3. Alert fatigue is baked in by design¶
With a mean score of 0.958 across all calibrated inputs, operators will receive critical alerts for 9 out of 10 device states in the input space covered by this study. This will make the alerting system unreliable in practice — if everything is critical, nothing is.
4. Config/code misalignment was detectable only by UQ¶
The config key bugs found during this study would not be caught by unit tests that mock the config reading, or by integration tests that only check a small number of hand-picked input combinations. The bug was only visible because the UQ analysis showed a lower-than-expected Sobol index for network_latency_ms, which prompted a detailed code inspection.
Recommended changes¶
Recommendation A — Fix the config key bugs (Implemented)¶
The two mismatched config keys in ai/anomaly_detection.py have been corrected:
"max_latency_ms"→"network_latency_ms"(matchesconfig.yamlkey)"max_error_rate"→"error_rate"(matchesconfig.yamlkey)
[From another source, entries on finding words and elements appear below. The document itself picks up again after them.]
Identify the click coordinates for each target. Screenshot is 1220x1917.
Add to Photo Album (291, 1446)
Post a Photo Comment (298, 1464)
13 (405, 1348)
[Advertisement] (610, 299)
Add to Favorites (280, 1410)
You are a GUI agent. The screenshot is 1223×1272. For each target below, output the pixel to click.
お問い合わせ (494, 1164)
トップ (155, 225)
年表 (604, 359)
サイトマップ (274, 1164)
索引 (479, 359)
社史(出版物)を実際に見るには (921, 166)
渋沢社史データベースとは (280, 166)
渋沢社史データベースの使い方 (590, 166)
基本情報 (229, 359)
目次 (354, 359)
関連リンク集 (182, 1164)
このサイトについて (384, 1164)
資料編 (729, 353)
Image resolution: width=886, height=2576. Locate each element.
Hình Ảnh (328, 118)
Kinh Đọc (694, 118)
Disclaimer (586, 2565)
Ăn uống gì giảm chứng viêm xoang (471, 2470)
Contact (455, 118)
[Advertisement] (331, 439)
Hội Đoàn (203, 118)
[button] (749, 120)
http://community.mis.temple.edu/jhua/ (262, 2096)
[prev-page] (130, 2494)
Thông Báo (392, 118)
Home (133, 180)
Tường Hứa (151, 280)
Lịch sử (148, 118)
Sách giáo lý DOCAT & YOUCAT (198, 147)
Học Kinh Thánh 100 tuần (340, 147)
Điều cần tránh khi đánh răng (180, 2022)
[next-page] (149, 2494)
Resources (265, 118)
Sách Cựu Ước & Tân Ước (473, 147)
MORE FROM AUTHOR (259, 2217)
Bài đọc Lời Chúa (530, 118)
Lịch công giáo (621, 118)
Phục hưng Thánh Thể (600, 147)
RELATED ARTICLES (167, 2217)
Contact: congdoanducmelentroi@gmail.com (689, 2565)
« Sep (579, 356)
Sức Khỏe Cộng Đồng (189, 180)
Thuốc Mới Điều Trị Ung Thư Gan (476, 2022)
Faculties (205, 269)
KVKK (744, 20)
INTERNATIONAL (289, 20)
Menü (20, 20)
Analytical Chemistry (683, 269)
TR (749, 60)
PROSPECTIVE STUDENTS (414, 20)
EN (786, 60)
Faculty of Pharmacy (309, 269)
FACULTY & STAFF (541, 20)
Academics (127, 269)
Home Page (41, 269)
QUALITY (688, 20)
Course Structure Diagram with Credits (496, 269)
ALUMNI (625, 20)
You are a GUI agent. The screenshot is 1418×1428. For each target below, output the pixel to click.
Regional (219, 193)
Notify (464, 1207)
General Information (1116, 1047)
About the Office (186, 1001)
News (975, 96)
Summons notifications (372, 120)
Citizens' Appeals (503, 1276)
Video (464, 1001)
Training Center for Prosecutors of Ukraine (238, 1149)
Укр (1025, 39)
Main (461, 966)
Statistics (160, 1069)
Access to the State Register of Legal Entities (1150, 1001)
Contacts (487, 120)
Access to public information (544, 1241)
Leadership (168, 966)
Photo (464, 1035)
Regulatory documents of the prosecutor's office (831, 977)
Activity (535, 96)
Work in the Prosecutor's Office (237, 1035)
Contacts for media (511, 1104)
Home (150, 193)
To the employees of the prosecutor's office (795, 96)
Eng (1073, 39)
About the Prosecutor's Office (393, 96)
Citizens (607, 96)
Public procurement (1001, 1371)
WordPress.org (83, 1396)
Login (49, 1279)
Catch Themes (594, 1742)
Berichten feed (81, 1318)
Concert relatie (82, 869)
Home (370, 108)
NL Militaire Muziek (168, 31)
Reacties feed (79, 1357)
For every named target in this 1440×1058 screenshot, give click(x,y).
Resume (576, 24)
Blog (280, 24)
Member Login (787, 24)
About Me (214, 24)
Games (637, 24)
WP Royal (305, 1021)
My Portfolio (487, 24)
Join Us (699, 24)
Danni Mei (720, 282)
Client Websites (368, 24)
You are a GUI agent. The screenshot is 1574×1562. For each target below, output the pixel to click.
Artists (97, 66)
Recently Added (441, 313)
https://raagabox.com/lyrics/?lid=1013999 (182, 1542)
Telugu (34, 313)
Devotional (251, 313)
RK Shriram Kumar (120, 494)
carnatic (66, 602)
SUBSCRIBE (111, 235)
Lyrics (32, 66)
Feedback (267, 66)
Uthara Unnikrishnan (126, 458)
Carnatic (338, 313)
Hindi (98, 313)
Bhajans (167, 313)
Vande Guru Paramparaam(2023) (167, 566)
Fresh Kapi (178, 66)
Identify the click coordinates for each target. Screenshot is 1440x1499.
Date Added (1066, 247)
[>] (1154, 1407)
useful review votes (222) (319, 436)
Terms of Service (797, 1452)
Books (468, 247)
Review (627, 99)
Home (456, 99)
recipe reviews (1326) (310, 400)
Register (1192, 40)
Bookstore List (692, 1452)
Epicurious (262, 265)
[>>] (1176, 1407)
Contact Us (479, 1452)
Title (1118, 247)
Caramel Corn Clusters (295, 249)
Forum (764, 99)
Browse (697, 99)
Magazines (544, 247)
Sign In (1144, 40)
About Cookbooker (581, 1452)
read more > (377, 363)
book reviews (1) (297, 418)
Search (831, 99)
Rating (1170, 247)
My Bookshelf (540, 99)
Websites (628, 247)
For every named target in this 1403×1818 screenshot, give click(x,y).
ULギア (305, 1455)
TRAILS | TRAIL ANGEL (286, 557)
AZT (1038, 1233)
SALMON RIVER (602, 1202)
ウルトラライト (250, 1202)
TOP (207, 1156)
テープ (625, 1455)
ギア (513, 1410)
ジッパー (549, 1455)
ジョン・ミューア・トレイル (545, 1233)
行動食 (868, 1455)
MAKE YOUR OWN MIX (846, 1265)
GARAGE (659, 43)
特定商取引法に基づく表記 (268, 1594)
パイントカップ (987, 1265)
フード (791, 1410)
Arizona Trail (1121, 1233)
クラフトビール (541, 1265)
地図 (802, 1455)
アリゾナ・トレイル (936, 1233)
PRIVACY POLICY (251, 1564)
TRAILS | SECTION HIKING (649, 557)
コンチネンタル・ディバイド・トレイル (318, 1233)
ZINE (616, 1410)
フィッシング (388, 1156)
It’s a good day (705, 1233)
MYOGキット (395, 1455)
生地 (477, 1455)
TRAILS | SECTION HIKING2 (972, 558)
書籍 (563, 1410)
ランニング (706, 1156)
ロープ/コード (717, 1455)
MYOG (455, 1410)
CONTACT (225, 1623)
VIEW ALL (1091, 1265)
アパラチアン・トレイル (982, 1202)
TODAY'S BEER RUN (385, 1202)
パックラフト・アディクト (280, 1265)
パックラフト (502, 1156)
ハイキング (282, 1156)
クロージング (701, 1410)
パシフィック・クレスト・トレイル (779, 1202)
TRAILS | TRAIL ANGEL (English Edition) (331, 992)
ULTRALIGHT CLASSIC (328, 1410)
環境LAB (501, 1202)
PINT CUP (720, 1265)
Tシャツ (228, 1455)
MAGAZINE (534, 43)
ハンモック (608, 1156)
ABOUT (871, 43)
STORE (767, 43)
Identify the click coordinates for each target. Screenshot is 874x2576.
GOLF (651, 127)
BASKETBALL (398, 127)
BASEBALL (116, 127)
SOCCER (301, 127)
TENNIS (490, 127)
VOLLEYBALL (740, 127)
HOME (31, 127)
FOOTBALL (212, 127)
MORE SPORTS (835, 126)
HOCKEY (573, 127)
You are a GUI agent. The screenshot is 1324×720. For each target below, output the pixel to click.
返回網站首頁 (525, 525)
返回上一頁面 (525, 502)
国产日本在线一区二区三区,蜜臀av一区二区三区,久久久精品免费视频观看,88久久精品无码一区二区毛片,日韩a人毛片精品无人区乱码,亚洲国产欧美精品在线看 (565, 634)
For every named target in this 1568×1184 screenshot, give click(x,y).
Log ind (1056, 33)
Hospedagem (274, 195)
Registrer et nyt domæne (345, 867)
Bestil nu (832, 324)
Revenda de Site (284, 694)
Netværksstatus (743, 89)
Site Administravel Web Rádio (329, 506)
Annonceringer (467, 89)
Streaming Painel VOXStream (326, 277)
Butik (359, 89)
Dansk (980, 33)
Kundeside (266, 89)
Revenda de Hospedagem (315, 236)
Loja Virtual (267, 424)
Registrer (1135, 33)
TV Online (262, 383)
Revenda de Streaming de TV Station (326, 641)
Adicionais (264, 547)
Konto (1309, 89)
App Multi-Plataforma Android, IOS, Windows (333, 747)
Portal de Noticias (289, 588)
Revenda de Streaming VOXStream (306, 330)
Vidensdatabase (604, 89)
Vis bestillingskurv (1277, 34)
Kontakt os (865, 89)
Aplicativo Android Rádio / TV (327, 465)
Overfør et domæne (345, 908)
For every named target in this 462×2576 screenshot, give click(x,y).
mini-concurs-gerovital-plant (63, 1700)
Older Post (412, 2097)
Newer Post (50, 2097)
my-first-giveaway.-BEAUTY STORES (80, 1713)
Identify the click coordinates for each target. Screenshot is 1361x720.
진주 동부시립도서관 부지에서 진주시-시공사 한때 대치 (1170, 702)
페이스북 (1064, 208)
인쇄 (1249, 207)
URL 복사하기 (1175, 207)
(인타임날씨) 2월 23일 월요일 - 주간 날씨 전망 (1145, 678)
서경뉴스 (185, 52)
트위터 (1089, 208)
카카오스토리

This ensures that changes to ai/config.yaml are actually reflected in the running system.
Recommendation B — Lower resource-metric thresholds¶
Lower the CPU, memory, and disk thresholds from 90% to a more operationally meaningful level (e.g. 80%) so that resource pressure fires in a larger fraction of realistic device states and contributes to score variance. This can be done solely via ai/config.yaml without touching the scoring code.
Recommendation C — Rebalance the weights¶
The +0.80 weight for consecutive_failures is approximately 4× the resource weights. Consider whether this extreme dominance reflects operational intent. A more balanced weighting (e.g. +0.50 / +0.30 / +0.20 tiers) would give each category a fairer share of score variance.
Recommendation D — Re-run after production telemetry is available¶
Replace the Uniform input distributions with distributions fitted to observed fleet telemetry. This will give production-accurate Sobol indices and may reveal additional imbalances in the current weight structure.